You would make an excellent scientist, engineer, or programmer.

Your #2 Match: INTP


The Thinker
You are analytical and logical - and on a quest to learn everything you can.Smart and complex, you always love a new intellectual challenge.Your biggest pet peeve is people who slow you down with trivial chit chat.A quiet maverick, you tend to ignore rules and authority whenever you feel like it.
You would make an excellent mathematician, programmer, or professor.

Monday, May 01, 2006

More musings on a balanced life

Hadas confessed on her blog last Friday that she’d not made outstanding efforts at work since she’d been so focused on school and other things. I believe, and actually hope, that most of us are in similar situations. I certainly have not gone above and beyond in my job this past year. I do my job, I do it well, and occasionally do something that makes people take notice (in a good way), but it’s not generally for anything HUGE. I’d like to say it’s because I am working smart, not hard, but that’s not accurate. I simply have not had the energy or desire to put in 110% at work while I am also going to school at night and trying to maintain some semblance of a home life. It's nice to operate on cruise control, to some extent. A part of me wishes I was a person that had the kind of drive, energy and passion to exel at everything. I’m not, at least, not now, and not at what I am doing now. I believe I may some day find that passion, but I know when I do, my commitment to something else will wane. I can’t keep several fires all burning on high heat, and truthfully, don’t think I want to, at least, not on anything other than a theoretic level. Sounds like a recipe for burn-out. Still....on some level, don't we feel we have to sometimes?

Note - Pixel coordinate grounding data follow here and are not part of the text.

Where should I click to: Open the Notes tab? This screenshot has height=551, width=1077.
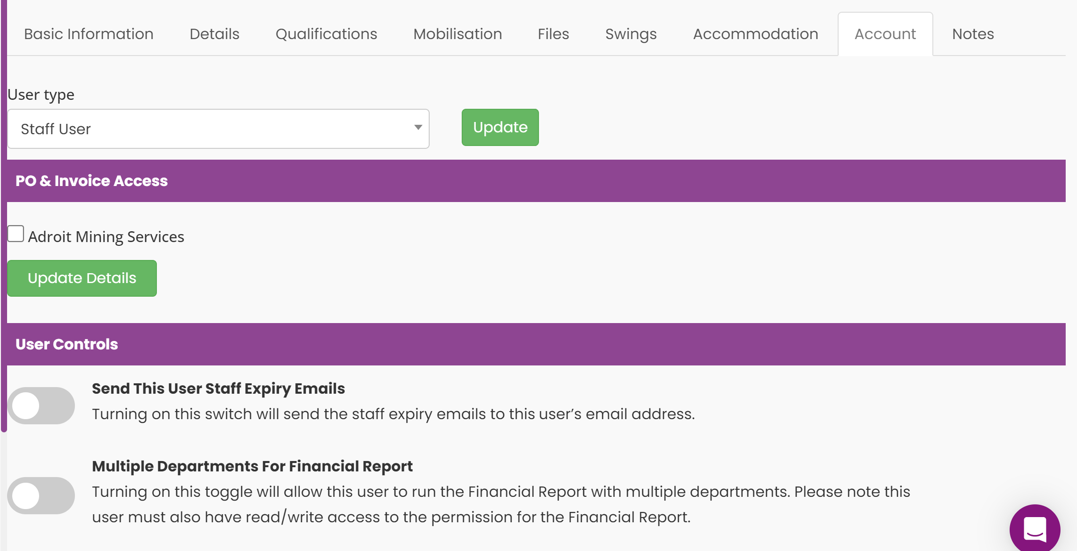[973, 34]
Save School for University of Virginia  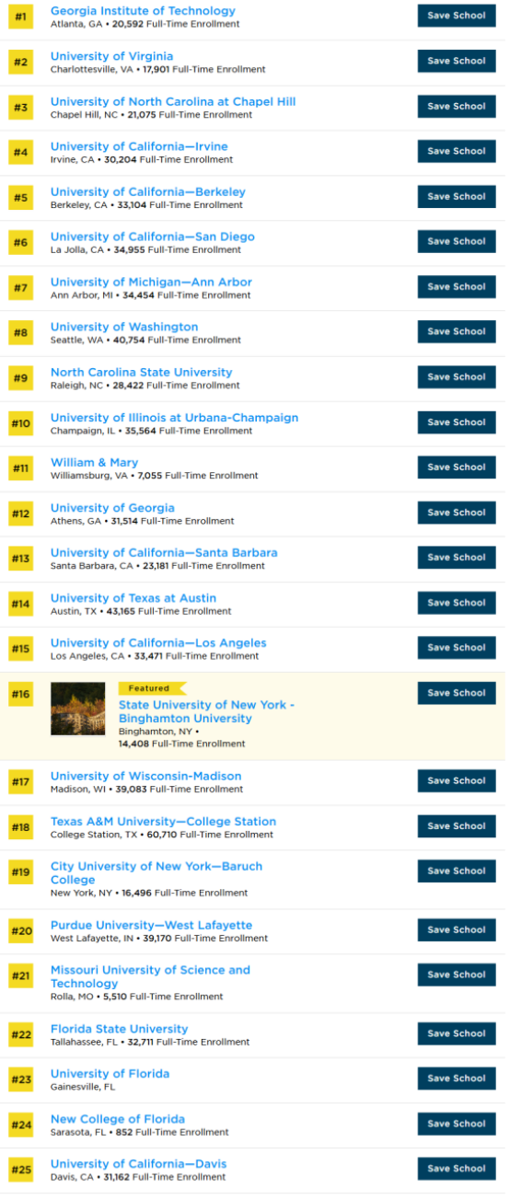[x=457, y=61]
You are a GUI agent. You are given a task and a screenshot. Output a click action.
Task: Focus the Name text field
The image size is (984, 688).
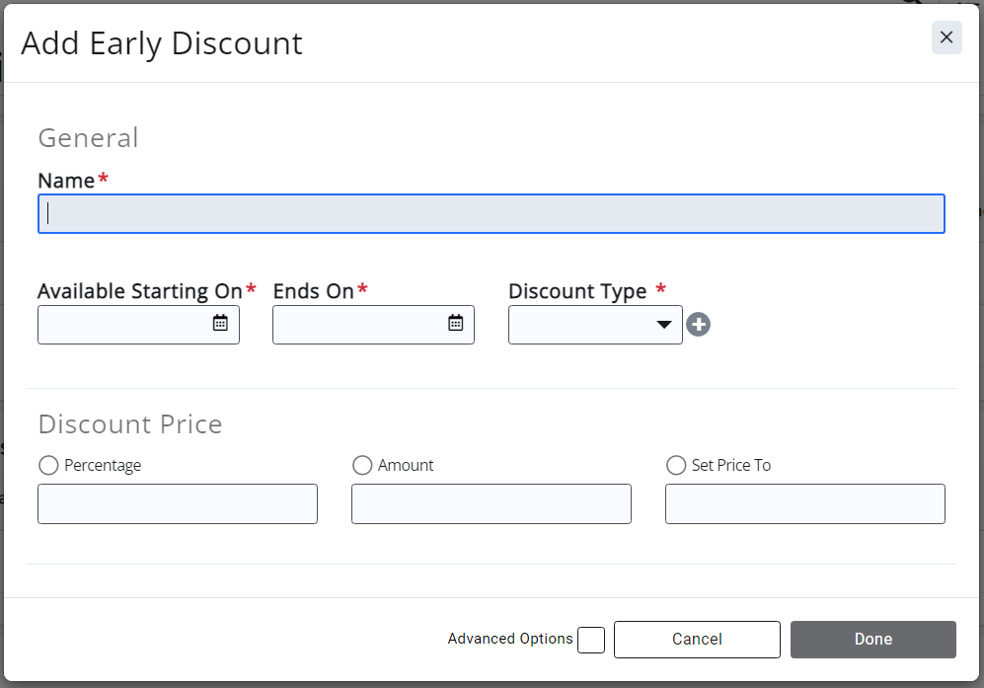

Funny, this somewhat warped perspective so many of us seem to share (and the fact I see it as warped is an indication of mental health, I believe). Is it an over-achiever thing, a woman thing, a generational thing…and gosh, how will I deal with it if I cannot label it? Many people look at those of us who are working and going to law school at night, and they think we are amazing. Add in kids and it’s like we’re doing something superhuman. For most of us actually doing it, it’s just life, and we’re wondering how the heck to cram something else in, like law review or a clerkship, or exercise. Then, maybe we realize we are not achieving enough in one of our areas of like – work, home – and step up that involvement a notch. We look for a new job, or a new project to manage, or maybe we decide to have a child, or another child. Who is it we are trying to impress and when will it be enough? My guess is: Ourselves and Never. I think many of us are over the need to impress others. We're self-centered enough that we're really trying to impress the one who always urges us to achieve just a little bit more - ourselves. (I will admit I may be generalizing here, but my guess is, some of you are still with me.)

One direction of thought is that nothing will ever change about that equation until we change our own perspectives - allow whatever we are doing to be good enough, seek balance and be satisfied.

OR

Maybe never being quite satisfied is part of the journey – what keeps the journey going. Maybe the constant push-pull/up-down of not being in balance actually creates the energy of movement. I’m almost never less satisfied than following a long stretch when I’ve allowed myself to become complacent. Living with and being happy with the status quo is what some people desperately seek. They like the inertia of balance. All year, I've talked about balance, but I think the reality is, I prefer jumping on one end of the teeter totter, watching stuff fly off the other end, and then running up the board to see what happens.